Even in the middle of a revolutionary uprising, a few laughs can help break the tension. This advice comes from someone who should certainly know, actress Allison Guinn
, who plays the scheming mistress of the house, Madame Thénardier, in Les Misérables
Guinn heads to Houston
(September 25-30) in the Broadway revival touring production of the beloved musical. She took timeout from bringing life to the innkeeper Les Miz fans love to hate to tell CultureMap why a bit of comedy makes the drama all the sweeter on stage.
A new Paris
The characters and songs remain as we know and love them in this revival, but Guinn says to expect some beautiful surprises in the staging. Gone is the revolving stage that helped to transport characters across space and time and instead set designer, Matt Kinley uses backdrops and projections based on the actual artwork of Victor Hugo to bring the streets of Paris to the theater.
“They look like watercolors, landscapes of different countrysides of Paris. It’s beautiful,” says Guinn.“The moodiness of it alone is breathtaking.”
But just because beauty is all around her, don’t expect a nicer Madame Thénardier, the conniving innkeeper and probably one of literature’s worst foster mothers, and there’s a lot of competition in that category. Guinn first saw Les Misérables when she was a preteen growing up in Tennessee and loved the character even then.

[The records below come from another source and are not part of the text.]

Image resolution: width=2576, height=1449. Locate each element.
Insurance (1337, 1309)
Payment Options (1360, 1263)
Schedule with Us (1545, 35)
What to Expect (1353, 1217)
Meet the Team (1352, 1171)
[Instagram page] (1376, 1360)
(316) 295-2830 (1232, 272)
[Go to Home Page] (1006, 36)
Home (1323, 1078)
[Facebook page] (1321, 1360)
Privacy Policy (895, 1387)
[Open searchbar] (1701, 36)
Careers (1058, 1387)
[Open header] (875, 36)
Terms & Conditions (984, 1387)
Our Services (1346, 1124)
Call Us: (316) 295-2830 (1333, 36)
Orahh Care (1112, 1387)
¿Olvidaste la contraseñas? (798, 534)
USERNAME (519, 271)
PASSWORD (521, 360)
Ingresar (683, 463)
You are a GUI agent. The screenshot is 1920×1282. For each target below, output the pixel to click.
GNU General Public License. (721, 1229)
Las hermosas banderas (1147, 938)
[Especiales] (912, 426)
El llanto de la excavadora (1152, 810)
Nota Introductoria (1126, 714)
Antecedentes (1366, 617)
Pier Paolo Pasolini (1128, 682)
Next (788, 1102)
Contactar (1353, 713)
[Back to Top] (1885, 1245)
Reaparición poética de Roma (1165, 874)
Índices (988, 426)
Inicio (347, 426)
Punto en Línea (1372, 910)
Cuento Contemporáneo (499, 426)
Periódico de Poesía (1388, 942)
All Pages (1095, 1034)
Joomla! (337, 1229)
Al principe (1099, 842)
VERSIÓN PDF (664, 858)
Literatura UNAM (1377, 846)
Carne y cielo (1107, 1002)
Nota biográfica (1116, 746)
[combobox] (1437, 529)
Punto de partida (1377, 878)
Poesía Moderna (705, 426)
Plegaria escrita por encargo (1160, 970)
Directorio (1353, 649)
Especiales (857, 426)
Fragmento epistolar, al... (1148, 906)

“I thought to myself: I want to be the one that makes people laugh. She left the biggest impression on me.”
Being a bad girl
But why Madame Thénardier?
“When playing a comedic villain you can lean into that deliciousness, that love-to-hate factor. If you’re playing a villain in earnest, that villain is not self-aware. They don’t know that they’re bad. You have to play for their goals and objectives. You don’t get to add the element of humor. She knows she’s bad and she doesn’t care. That’s so wonderful and freeing.”
In fact, Guinn thinks the moments of brevity the Thénardiers bring to story and music are vital for the audience and perhaps one of the reasons we can’t get enough of the drama and tragedy.
“It’s in the name: The Miserable Ones, and the audience is put through so much. Then they get to have this little refresher, this rest of levity. I’m grateful to provide it,” she says. “I think you need that palate cleanser; otherwise, you’re in for a stressful trip. You need the full spectrum, the comedy to make that drama bearable.”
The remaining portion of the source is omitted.